They turned back on Route 4, and the gas stations and fast-food joints on the strip sparkled from a break in the clouds. Behind the strip, like a cardboard backdrop in a film set, was the Bowen power plant, its two water towers looming over the skyline. Beside the plant, in a grove of pines, was an unfinished SAM site built during the Cold War. In high school, kids would go there to make out, throw parties, do lines of coke off the old steel pipes while punk bands played in the concrete chambers with generators stolen from shop class. All this passed through his mind like projections from a slide.

After a while Hai said, real quiet, “Can I ask you something?”

“Normally I’d say no, but go ahead. Oh—that place over there has the best fried Oreos.” She pointed with her chin.

“Where do you think he is?”

“Where who is?”

“I mean with Antarctica and the lizards and all that. Where does somebody like Paul go when they’re done using his energy?”

“Ha! My baby’s with God.” She looked at him as though willing him to believe her, as though his believing would confirm its truth.

He turned his face toward the rusted power plant. “Right, that makes sense.”


They parked in the back of the Panetta, which, unlike HomeMarket, had a loading bay. Maureen took another swig from her flask. She wasn’t exactly drunk but looser and warmer now. “You ready to party?” she said, tucking her hair behind her ears.

“Your eye shadow’s running a bit,” Hai said. “If you care.”

“Oh, fuck’s sake.” She checked herself in the rearview and wiped her cheeks with her knuckles.
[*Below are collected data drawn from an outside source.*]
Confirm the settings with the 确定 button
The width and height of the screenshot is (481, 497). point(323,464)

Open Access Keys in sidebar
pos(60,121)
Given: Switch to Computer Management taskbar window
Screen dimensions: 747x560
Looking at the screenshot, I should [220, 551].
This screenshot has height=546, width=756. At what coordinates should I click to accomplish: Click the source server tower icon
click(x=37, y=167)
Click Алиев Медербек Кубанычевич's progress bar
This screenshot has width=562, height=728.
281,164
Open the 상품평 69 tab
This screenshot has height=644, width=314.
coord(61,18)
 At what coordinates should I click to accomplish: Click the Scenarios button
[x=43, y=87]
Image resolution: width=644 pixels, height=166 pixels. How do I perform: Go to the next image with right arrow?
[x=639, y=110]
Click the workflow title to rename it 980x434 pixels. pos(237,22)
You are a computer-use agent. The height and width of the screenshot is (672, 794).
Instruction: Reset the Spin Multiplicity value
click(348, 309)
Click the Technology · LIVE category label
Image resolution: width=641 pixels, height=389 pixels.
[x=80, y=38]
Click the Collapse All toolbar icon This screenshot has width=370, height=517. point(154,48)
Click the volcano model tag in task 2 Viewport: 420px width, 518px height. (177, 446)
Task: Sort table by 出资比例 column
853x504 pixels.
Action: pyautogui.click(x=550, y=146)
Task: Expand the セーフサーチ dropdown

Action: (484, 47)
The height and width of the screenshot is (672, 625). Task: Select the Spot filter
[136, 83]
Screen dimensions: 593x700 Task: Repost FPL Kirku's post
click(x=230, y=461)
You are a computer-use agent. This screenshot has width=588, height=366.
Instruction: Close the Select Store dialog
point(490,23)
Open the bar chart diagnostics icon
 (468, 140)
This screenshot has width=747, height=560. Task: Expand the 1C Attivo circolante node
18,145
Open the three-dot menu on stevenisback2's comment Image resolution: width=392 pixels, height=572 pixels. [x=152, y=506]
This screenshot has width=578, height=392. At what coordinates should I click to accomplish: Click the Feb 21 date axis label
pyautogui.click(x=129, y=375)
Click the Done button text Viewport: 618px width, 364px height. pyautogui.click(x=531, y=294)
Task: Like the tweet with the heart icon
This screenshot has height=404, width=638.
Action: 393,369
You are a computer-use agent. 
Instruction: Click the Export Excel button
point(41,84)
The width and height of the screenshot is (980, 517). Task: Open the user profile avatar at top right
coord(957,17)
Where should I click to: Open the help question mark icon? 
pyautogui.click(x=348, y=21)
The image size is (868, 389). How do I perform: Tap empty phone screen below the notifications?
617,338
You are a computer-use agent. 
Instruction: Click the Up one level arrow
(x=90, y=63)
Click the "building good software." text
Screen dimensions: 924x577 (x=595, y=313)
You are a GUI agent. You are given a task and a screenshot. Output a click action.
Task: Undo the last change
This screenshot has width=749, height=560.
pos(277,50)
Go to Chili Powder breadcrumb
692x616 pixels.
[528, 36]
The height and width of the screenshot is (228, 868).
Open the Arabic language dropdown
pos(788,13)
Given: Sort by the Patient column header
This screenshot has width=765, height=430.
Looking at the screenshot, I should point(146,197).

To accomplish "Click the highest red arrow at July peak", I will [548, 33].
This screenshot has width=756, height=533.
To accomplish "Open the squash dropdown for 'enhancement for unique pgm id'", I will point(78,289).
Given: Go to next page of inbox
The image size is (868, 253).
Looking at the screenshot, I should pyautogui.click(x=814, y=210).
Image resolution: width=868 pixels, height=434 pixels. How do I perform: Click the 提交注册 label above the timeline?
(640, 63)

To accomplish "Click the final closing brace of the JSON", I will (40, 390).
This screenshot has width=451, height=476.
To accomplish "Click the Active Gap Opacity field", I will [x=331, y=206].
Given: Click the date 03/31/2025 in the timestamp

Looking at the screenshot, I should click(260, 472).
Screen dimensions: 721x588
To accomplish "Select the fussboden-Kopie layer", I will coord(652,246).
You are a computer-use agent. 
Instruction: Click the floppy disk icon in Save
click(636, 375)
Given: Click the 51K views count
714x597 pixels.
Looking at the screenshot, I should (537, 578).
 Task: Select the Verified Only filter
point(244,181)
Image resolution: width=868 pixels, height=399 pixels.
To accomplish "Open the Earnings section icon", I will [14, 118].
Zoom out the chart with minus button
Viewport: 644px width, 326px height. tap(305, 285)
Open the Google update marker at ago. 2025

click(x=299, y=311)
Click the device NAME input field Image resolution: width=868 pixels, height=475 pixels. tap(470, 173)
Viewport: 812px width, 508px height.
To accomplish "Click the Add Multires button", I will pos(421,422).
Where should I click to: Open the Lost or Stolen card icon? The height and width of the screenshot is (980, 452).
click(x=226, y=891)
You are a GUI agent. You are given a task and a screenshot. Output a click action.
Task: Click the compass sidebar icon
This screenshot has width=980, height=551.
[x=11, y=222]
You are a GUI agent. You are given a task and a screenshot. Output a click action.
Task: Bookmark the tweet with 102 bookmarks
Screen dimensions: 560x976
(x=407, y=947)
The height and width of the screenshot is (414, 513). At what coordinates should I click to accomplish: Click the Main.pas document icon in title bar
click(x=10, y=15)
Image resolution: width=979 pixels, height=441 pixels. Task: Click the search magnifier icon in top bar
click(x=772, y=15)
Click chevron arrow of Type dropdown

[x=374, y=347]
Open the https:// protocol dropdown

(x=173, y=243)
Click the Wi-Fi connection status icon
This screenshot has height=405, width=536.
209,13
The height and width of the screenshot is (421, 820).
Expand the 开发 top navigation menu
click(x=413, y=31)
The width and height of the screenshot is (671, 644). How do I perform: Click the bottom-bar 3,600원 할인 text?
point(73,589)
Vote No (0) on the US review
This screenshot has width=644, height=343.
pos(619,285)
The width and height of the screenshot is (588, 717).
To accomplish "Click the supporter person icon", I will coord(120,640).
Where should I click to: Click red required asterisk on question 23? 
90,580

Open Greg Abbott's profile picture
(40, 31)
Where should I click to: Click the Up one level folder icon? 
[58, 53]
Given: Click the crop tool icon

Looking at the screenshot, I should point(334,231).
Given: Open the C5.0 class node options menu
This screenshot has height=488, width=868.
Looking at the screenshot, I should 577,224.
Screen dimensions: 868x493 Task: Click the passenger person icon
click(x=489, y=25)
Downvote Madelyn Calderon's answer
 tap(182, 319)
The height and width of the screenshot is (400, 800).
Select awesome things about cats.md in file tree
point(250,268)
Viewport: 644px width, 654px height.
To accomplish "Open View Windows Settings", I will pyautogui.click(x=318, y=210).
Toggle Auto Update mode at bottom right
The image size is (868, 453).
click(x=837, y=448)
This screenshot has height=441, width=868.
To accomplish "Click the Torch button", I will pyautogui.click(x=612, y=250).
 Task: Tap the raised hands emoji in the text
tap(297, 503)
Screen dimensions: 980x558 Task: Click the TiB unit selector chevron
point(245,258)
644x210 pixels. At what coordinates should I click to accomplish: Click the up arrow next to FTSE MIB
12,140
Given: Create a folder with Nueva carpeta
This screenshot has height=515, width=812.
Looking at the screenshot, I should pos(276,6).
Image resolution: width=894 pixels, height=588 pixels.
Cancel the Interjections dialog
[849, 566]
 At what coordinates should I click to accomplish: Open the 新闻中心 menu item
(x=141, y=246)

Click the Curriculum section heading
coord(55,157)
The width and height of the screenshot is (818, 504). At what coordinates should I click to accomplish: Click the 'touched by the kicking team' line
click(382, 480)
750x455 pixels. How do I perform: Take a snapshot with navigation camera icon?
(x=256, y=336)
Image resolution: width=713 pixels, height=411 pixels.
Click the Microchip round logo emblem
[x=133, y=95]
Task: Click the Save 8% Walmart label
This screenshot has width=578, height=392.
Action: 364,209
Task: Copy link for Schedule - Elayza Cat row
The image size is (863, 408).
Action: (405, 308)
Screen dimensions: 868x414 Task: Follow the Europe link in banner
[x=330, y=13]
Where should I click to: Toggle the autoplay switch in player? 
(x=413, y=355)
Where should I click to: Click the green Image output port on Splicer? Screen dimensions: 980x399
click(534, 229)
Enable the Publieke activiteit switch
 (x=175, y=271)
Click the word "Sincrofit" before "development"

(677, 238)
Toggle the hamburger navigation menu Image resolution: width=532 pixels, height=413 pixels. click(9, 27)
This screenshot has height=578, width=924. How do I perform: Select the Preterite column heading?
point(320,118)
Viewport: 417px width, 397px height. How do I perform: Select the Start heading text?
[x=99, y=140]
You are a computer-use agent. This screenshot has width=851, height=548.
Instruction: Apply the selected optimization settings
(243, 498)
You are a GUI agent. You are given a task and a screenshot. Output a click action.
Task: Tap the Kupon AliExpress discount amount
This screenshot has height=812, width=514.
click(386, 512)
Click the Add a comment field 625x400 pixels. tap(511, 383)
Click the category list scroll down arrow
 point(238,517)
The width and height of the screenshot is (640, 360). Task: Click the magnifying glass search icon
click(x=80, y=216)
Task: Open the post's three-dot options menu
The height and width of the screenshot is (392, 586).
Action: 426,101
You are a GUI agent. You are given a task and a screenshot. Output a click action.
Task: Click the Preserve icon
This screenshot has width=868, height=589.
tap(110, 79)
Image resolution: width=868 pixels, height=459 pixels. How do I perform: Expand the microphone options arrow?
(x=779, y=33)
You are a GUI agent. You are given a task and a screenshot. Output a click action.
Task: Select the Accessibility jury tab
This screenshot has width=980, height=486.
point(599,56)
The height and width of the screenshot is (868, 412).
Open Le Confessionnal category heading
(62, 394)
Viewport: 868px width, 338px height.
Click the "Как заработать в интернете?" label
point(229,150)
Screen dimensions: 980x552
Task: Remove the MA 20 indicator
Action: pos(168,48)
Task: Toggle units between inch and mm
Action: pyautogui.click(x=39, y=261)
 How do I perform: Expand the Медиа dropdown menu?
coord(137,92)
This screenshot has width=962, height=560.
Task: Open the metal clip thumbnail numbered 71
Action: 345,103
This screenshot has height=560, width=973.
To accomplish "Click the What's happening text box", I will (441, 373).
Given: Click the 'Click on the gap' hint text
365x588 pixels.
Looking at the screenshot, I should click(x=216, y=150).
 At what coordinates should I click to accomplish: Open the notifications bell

There were already two employees from Panetta waiting for them on the dock, a man and a woman who smiled too widely and in unison, like Wes Anderson characters. Hai trailed Maureen as she lumbered up the stairs. He noticed her red, swollen ankles, her heels sockless and scabbed with blisters. She headed inside and said to the workers, “It’s unlocked. Get in there and do what you gotta do. I need a muffin.”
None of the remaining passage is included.